I work in a sector that speaks often, and rightly, about racism, discrimination and human rights. Yet on this issue I have felt the boundaries of acceptable speech narrow around me. To some, I am not progressive enough. To others, I am not supportive enough. Between those demands sits a quieter position that should not be controversial: that Jews are human beings, that Palestinians are human beings and any position that requires us to forget either truth has already begun to fail. We have to recover the capacity to hold two truths at the same time.
I have felt criticism from both extremes. There are those who hear concerns about antisemitism as indifference to Palestinian suffering. There are others who hear concern for Palestinian life as a betrayal of the Jewish community. Both reactions ignore the humanity of the "other", and make peace harder. Both make honest speech more dangerous.
When David Baddiel's Jews Don't Count was published, I rejected its premise. I thought it overstated the case. I believed that people committed to fighting racism would recognise antisemitism when it appeared before them. It looks like I was wrong in that assessment.
What has shocked me most is not that antisemitism exists. It always has. It is that many people who can identify almost every other form of racialised hatred have become hesitant, evasive or indifferent when the hatred is directed at Jews.
We would not accept the reviling of any other minority by reference to its ancestry, faith, cultural memory or collective trauma. We would not excuse threats against another community because of the actions of a government overseas. We would not tell another minority that their fear is manipulative, their history irrelevant, or their grief politically inconvenient. Yet too often, Jews are asked to meet a special condition before their pain is recognised.
None of this requires silence about Palestinian suffering. It does not require support for the policies of the Israeli government. It does not require anyone to abandon international law, human rights or the demand that all civilians be protected.
But it does require a line. Criticism of Israel is not antisemitism. Hatred of Jews is. Holding Jews collectively responsible for Israeli action is. Threatening violence against Jews who acknowledge a religious connection to the Holy Land is. Threatening Jewish schools, synagogues, neighbourhoods or students is. Treating Jewish safety as a negotiable price of political rage is.
Jews have prayed toward Jerusalem for millennia. Jewish liturgy, law, memory and identity carry an ancient connection to the land that Jews call Israel and others call Palestine. That connection does not settle borders. It does not determine the rights of Palestinians, who also have a connection to that land. It does not justify occupation, dispossession, violence against or the killing of civilians.
The royal commission is asking Australia to confront antisemitism and promote social cohesion. Those two ideas belong together. Antisemitism is not only a Jewish problem.
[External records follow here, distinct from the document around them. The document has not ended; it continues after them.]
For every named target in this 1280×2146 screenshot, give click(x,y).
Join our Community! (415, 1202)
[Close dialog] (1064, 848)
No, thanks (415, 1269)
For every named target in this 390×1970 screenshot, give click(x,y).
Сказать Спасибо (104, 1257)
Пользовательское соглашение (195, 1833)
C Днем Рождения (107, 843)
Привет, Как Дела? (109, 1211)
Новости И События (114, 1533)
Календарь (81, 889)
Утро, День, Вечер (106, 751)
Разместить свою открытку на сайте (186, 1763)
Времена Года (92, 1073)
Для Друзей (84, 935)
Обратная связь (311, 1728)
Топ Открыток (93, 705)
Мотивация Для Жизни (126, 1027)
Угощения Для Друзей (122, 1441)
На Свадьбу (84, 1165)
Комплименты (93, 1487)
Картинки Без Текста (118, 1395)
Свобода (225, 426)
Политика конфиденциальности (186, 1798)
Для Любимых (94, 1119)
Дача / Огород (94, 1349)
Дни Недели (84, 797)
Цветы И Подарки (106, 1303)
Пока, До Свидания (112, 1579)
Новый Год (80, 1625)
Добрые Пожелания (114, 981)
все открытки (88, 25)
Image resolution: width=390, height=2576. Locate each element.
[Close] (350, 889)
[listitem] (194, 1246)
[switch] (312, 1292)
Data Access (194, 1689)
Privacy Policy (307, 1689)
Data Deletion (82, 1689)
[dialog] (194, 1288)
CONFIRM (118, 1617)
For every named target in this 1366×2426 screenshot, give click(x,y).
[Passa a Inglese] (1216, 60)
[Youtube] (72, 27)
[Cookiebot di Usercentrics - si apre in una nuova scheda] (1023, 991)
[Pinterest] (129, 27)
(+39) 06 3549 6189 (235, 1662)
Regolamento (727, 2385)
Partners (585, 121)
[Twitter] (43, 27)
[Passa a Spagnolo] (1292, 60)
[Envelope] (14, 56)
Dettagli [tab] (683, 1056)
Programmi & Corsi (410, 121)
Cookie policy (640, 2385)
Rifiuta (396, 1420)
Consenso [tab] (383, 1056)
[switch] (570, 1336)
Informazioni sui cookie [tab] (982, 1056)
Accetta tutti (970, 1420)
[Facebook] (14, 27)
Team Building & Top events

It is a test of whether our commitments to equality survive contact with a hatred that is old, adaptable and, sometimes, politically convenient.
I did not make a submission to the royal commission because I feared the consequences of speaking honestly. But silence has consequences too.
Anti-racist politics in our nation must be able to oppose antisemitism without abandoning Palestinians. A serious human rights sector must be able to condemn the killing of Israeli civilians and Palestinian civilians without ranking grief by ideology, race or religion.
The way forward is not to demand that people choose which community's fear counts. It is to insist that all of it counts, and to find a way to move forward together in peace.